#### Work to complete
The entries shown below are to be printed in full, unaltered.
━━ Dataset entries
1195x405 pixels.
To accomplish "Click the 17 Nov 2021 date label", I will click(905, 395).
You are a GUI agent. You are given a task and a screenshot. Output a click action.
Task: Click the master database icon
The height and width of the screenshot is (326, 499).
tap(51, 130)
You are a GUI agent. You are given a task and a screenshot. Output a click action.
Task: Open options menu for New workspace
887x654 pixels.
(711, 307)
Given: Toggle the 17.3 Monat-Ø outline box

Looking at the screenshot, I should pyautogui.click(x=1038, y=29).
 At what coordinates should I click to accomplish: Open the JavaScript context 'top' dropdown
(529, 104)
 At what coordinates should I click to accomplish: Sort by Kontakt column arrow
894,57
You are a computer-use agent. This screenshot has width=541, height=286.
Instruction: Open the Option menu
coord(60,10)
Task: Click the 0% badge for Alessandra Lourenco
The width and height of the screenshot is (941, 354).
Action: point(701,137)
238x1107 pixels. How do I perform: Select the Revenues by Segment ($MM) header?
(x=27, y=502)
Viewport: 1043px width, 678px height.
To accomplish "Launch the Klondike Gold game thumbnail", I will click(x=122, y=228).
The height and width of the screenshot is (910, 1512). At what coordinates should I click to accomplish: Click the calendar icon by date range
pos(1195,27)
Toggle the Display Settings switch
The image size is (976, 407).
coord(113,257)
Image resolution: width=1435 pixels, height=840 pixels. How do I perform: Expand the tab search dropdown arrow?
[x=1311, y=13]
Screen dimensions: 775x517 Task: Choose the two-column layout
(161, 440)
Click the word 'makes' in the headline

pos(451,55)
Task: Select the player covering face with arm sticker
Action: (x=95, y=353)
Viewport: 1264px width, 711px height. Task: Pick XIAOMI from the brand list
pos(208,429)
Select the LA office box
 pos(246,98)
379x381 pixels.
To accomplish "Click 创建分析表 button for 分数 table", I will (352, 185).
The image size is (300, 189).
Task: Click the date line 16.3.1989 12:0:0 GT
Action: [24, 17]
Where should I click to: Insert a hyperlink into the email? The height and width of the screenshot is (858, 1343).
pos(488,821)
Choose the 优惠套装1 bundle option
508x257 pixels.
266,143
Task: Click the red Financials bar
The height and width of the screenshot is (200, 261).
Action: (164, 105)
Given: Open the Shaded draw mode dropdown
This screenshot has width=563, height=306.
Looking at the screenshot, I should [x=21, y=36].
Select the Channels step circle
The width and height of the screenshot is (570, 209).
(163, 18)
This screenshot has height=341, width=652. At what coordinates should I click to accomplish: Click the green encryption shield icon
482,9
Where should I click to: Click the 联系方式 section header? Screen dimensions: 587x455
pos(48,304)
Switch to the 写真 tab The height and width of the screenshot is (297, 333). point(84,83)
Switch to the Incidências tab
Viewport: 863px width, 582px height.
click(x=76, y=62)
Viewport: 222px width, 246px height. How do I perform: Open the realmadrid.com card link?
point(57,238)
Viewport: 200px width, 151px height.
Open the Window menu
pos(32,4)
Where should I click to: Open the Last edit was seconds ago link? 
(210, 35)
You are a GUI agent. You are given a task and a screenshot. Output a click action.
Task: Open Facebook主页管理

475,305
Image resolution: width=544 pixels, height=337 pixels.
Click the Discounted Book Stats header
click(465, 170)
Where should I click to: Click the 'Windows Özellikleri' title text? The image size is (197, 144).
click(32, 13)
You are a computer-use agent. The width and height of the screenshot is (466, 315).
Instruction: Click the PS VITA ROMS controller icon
━━━━
#### Answer to this task
1195x405 pixels.
To accomplish "Click the 17 Nov 2021 date label", I will click(905, 395).
You are a GUI agent. You are given a task and a screenshot. Output a click action.
Task: Click the master database icon
The height and width of the screenshot is (326, 499).
tap(51, 130)
You are a GUI agent. You are given a task and a screenshot. Output a click action.
Task: Open options menu for New workspace
887x654 pixels.
(711, 307)
Given: Toggle the 17.3 Monat-Ø outline box

Looking at the screenshot, I should pyautogui.click(x=1038, y=29).
 At what coordinates should I click to accomplish: Open the JavaScript context 'top' dropdown
(529, 104)
 At what coordinates should I click to accomplish: Sort by Kontakt column arrow
894,57
You are a computer-use agent. This screenshot has width=541, height=286.
Instruction: Open the Option menu
coord(60,10)
Task: Click the 0% badge for Alessandra Lourenco
The width and height of the screenshot is (941, 354).
Action: point(701,137)
238x1107 pixels. How do I perform: Select the Revenues by Segment ($MM) header?
(x=27, y=502)
Viewport: 1043px width, 678px height.
To accomplish "Launch the Klondike Gold game thumbnail", I will click(x=122, y=228).
The height and width of the screenshot is (910, 1512). At what coordinates should I click to accomplish: Click the calendar icon by date range
pos(1195,27)
Toggle the Display Settings switch
The image size is (976, 407).
coord(113,257)
Image resolution: width=1435 pixels, height=840 pixels. How do I perform: Expand the tab search dropdown arrow?
[x=1311, y=13]
Screen dimensions: 775x517 Task: Choose the two-column layout
(161, 440)
Click the word 'makes' in the headline

pos(451,55)
Task: Select the player covering face with arm sticker
Action: (x=95, y=353)
Viewport: 1264px width, 711px height. Task: Pick XIAOMI from the brand list
pos(208,429)
Select the LA office box
 pos(246,98)
379x381 pixels.
To accomplish "Click 创建分析表 button for 分数 table", I will (352, 185).
The image size is (300, 189).
Task: Click the date line 16.3.1989 12:0:0 GT
Action: [24, 17]
Where should I click to: Insert a hyperlink into the email? The height and width of the screenshot is (858, 1343).
pos(488,821)
Choose the 优惠套装1 bundle option
508x257 pixels.
266,143
Task: Click the red Financials bar
The height and width of the screenshot is (200, 261).
Action: (164, 105)
Given: Open the Shaded draw mode dropdown
This screenshot has width=563, height=306.
Looking at the screenshot, I should [x=21, y=36].
Select the Channels step circle
The width and height of the screenshot is (570, 209).
(163, 18)
This screenshot has height=341, width=652. At what coordinates should I click to accomplish: Click the green encryption shield icon
482,9
Where should I click to: Click the 联系方式 section header? Screen dimensions: 587x455
pos(48,304)
Switch to the 写真 tab The height and width of the screenshot is (297, 333). point(84,83)
Switch to the Incidências tab
Viewport: 863px width, 582px height.
click(x=76, y=62)
Viewport: 222px width, 246px height. How do I perform: Open the realmadrid.com card link?
point(57,238)
Viewport: 200px width, 151px height.
Open the Window menu
pos(32,4)
Where should I click to: Open the Last edit was seconds ago link? 
(210, 35)
You are a GUI agent. You are given a task and a screenshot. Output a click action.
Task: Open Facebook主页管理

475,305
Image resolution: width=544 pixels, height=337 pixels.
Click the Discounted Book Stats header
click(465, 170)
Where should I click to: Click the 'Windows Özellikleri' title text? The image size is (197, 144).
click(32, 13)
You are a computer-use agent. The width and height of the screenshot is (466, 315).
Instruction: Click the PS VITA ROMS controller icon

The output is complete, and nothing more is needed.